Chinese stocks opened down on Tuesday, taking no comfort from a slew of support measures unleashed by Beijing in recent days, and unnerved by Chinese Premier Li Keqiang’s failure to mention the market chaos in a statement on the economy. Before the market opened, Li said in comments on a government website that China had the confidence and ability to deal with challenges faced by its economy, but had nothing to say on the three-week plunge that has knocked around 30 percent off Chinese shares since mid-June.
After a brief pause to the slide on Monday, the CSI300 index .CSI300 of the largest listed companies in Shanghai and Shenzhen fell 4.8 percent in early trading on Tuesday, while the Shanghai Composite Index .SSEC shed 3.4 percent. The ChiNext growth board .CHINEXTC, home to some of China’s giddiest small-cap valuations, fell 5.1 percent.

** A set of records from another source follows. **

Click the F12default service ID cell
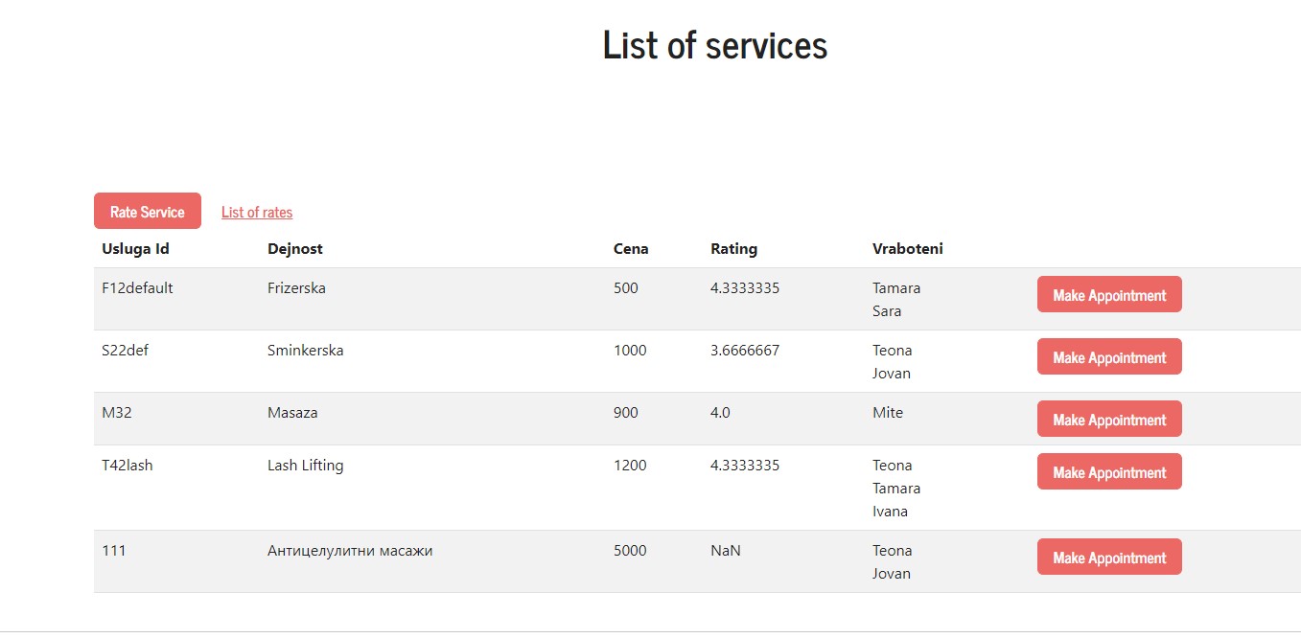coord(137,288)

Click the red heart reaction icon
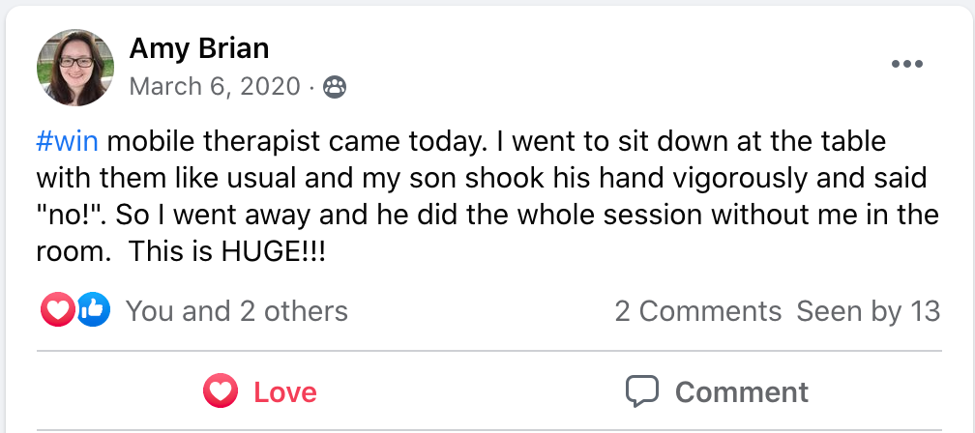click(56, 310)
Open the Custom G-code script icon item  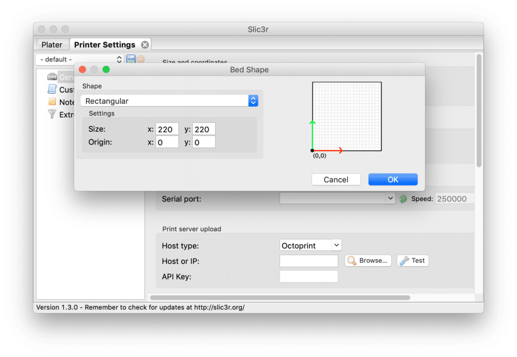[53, 89]
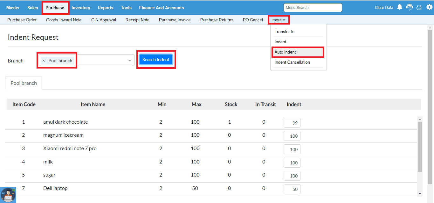Click the printer icon
Image resolution: width=434 pixels, height=203 pixels.
click(419, 8)
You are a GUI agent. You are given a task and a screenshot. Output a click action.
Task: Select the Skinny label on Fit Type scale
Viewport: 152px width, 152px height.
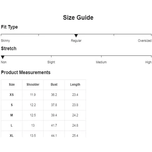[5, 41]
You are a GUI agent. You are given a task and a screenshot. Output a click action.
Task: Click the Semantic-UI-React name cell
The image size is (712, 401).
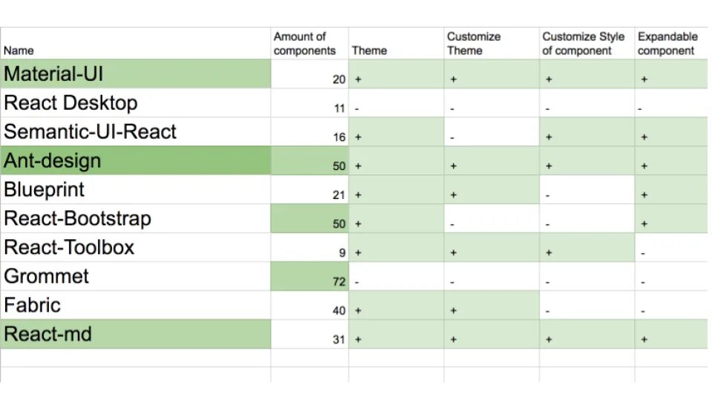(x=136, y=132)
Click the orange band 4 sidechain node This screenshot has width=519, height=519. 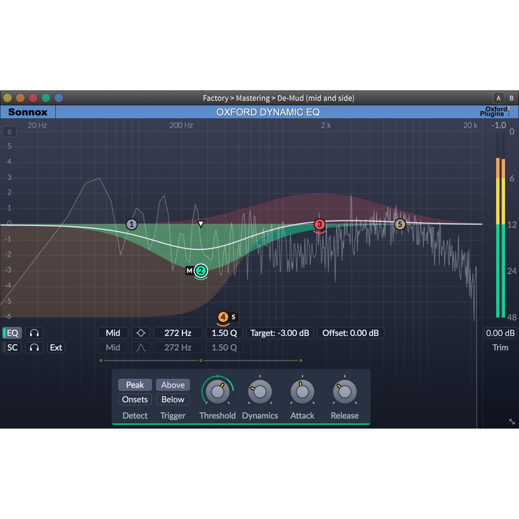click(x=224, y=317)
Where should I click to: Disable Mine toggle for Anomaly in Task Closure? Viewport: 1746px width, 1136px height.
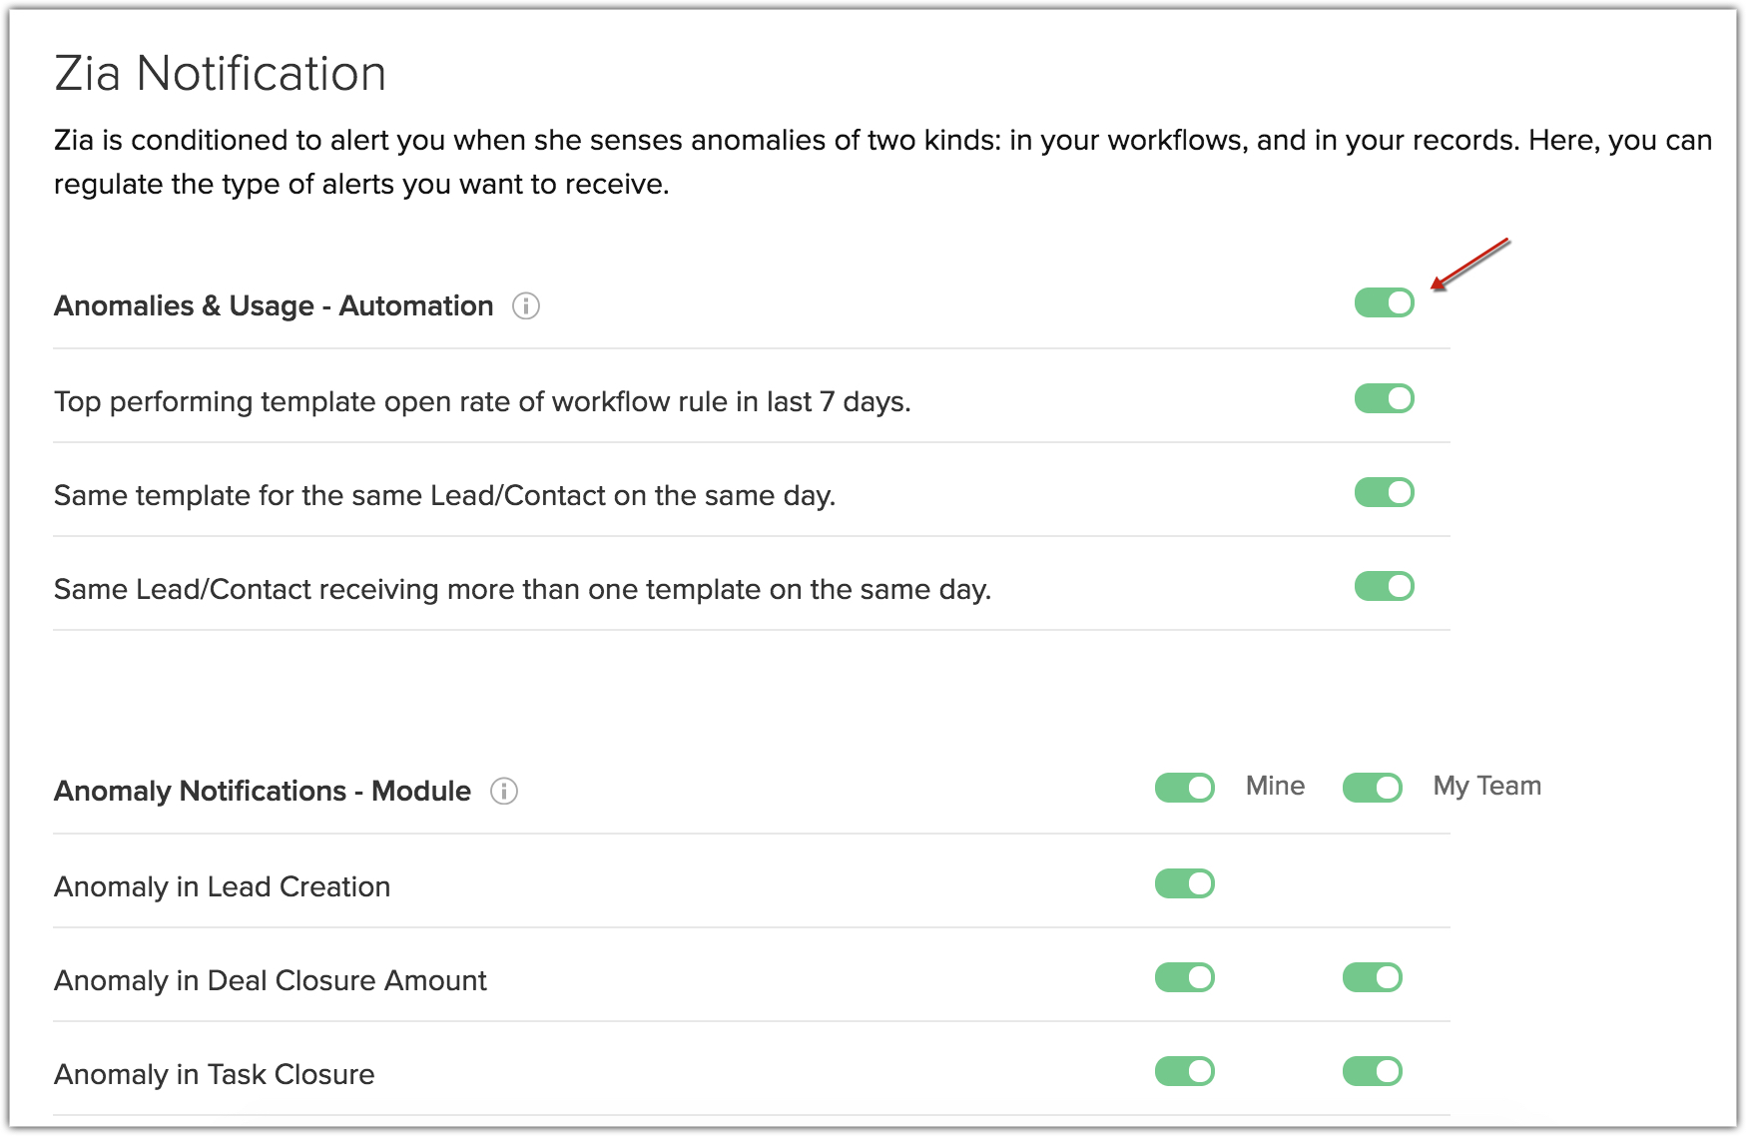click(1184, 1071)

In an attempt to halt the slide, China has arranged a curb on new share issues and orchestrated brokerages and fund managers to buy massive amounts of stocks, helped by China’s state-backed margin finance company, which in turn has a direct line of liquidity from the central bank. The official Shanghai Securities News reported on Tuesday that China’s major insurance firms plowed tens of billions of yuan into blue-chip exchange-traded funds (ETF) and large caps on Monday.